Zostałeś chrzestnym? Oto 5 rzeczy, które musisz wiedzieć

  1. Kim jest rodzic chrzestny? Wbrew stereotypom ojciec chrzestny nie jest „dobrym wujkiem”, który raz w roku przesyła pocztą najnowszą grę na konsolę albo pisze esemesa z życzeniami w dniu urodzin dziecka. Żeby być dobrym chrzestnym, nie musisz mieć zasobnego portfela ani jakichś nadzwyczajnych zdolności. Co zatem należy do twoich obowiązków?
  2. Bądź przy nim.. Przede wszystkim – bądź przy dziecku i bądź dla niego. Dobry chrzestny z pewnością wie, co obecnie dzieje się w życiu jego chrześniaka. Wie, jakie przeżywa trudności, a jakie radości. Wie, jak może wspomóc jego rodziców. Jeśli twój chrześniak jest jeszcze maluszkiem, świetnie wypełnisz swoją rolę, oferując jego rodzicom swoją pomoc i swój czas – to dużo ważniejsze niż pieniądze i kolejne, zagracające podłogę zabawki.
  3. Bądź przewodnikiem po świecie wiary… Rodzic chrzestny nie jest jedynie biernym obserwatorem życia dziecka. Bierze odpowiedzialność za chrześcijańskie wychowanie dziecka. Obowiązków przybywa wraz z rozwojem dziecka. Twoim zadaniem będzie wsparcie rodziców we wprowadzeniu dziecka we wspaniały świat wiary i wspólnotę Kościoła. Gdy dziecko podrośnie, wraz z rodzicami nauczysz go wykonywania znaku krzyża, pierwszych modlitw, odpowiesz na jego pierwsze pytania dotyczące Boga. Będziesz obserwować rozwój jego wiary i pobożności. A także, co niezwykle ważne, dawać świadectwo własnym życiem.
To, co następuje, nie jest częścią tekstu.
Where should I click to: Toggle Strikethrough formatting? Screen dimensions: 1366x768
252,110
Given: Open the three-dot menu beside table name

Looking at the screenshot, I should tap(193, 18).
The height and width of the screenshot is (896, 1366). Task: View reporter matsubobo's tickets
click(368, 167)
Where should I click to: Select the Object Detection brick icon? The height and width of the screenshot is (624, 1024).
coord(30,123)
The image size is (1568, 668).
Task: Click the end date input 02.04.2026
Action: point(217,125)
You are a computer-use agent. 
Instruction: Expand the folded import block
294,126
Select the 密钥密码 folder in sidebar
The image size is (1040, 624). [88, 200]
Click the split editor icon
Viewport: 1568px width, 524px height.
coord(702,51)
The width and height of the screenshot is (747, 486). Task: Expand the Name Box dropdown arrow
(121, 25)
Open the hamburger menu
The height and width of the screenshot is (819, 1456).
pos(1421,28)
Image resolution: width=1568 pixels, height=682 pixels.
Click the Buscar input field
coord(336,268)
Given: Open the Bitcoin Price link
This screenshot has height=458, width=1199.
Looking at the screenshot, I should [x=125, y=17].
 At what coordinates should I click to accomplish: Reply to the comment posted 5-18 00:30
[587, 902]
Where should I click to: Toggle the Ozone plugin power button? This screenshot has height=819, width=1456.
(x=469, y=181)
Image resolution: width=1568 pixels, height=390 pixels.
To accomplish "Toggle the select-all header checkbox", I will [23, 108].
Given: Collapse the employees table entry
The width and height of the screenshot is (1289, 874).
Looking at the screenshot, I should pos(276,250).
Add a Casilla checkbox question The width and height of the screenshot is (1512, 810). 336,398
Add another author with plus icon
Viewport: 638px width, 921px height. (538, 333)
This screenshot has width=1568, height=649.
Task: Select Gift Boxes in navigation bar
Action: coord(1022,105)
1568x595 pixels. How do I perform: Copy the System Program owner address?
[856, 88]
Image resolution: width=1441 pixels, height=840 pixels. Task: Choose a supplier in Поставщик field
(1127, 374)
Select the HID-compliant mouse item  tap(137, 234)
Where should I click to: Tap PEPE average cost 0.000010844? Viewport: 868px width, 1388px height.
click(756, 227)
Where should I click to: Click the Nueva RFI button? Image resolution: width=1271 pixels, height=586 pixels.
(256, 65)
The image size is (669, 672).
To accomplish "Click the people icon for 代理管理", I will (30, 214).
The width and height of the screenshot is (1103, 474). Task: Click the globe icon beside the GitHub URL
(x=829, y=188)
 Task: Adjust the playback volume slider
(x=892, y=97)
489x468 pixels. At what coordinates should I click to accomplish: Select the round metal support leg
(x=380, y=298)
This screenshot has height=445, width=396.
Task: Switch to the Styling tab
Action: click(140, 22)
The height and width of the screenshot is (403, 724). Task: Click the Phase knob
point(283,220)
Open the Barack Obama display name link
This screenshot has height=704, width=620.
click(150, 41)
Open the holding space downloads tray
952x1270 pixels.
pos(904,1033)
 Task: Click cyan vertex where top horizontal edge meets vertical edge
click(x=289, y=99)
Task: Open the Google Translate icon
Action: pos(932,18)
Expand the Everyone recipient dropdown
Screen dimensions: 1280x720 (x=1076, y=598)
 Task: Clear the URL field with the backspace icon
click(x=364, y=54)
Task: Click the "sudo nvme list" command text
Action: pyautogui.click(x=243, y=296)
  1. …zwłaszcza w trudnym czasie.. Główną rolę w wychowaniu dziecka odgrywają oczywiście jego rodzice. Twoja relacja z chrześniakiem jest nieco inna.. Jeśli zbudowałeś z chrześniakiem bliską relację, możesz być dla niego wsparciem, a może nawet masz szanse ochronić go przed niejednym upadkiem. To wymaga oczywiście odwagi, szczerości i – przede wszystkim – modlitwy.
  2. Módl się za swojego chrześniaka. Bez szczerej modlitwy nie udźwigniemy tej niełatwej roli, jaką jest bycie rodzicem chrzestnym. Modlitwa za dziecko oraz za jego rodziców powinna być podstawowym i codziennym sposobem realizowania naszej misji. Ofiarując dziecku modlitwę, dajemy mu więcej, niż wykupując cały asortyment Smyka. Nawet jeśli dziecko jeszcze tego nie rozumie i domaga się quada na Pierwszą Komunię. Nie bój się. Skoro Bóg postawił cię w tym miejscu, to na pewno nie zostawi cię samego.